勉強は大きなストレス
本を読む時に目がかすんだり、頭皮の下に何かが這うような体感があったりといった、特徴的な症状が、ナイジェリアなど西アフリカの学生によく見られるので、脳神経衰弱症はその地域特有の社会、文化の影響を受けた心の病気と考えられ、文化依存症候群の一つになっています。西洋化の影響を受けた教育システムは、西アフリカの国々の伝統的な子供の教育と大きく異なっていて、勉強は子供にとって大きなストレスになっているのが、脳神経衰弱症の原因であると言われています。しかし、勉強で疲れて、心身に不調が生じるのは、もちろん、西アフリカの学生に限ったことではありません。日本でも勉強、特に、受験勉強は大変なストレスです。心身に不調が現れる背景には、うつ病、不安障害といった心の病気が隠されていることがしばしばあります。西アフリカの学生に見られる脳神経衰弱症に対しても、多くの場合、うつ病、不安障害といった診断が付くと思われます。
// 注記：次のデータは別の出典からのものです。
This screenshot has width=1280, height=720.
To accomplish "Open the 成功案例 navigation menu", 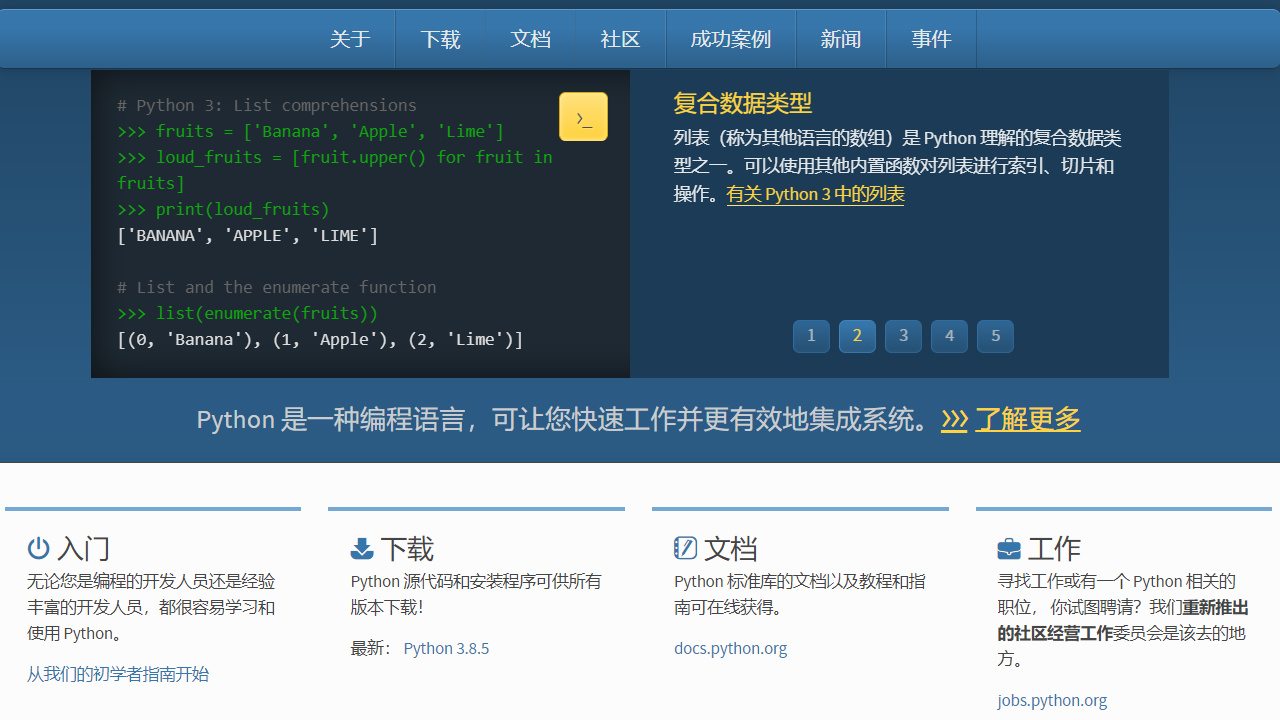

一般に、勉強に疲れて、心身が不調になった時、治療が必要がどうかは、普段通りの生活が送れるているかどうかが重要なポイントです。治療としては、気分の落ち込み、不眠といった症状を薬物療法によって改善し、また、心身の不調を引き起こしている、心の葛藤がどのようなものかを心理療法によって理解していきます。
時には、脳が疲れすぎるほど、勉強しなくてはならない時があるかもしれません。人生には試練が付きものということなのでしょうが、「脳が疲れているので、明日の試験は免除して下さい」と言ってみても…。まあ、ダメでしょうね。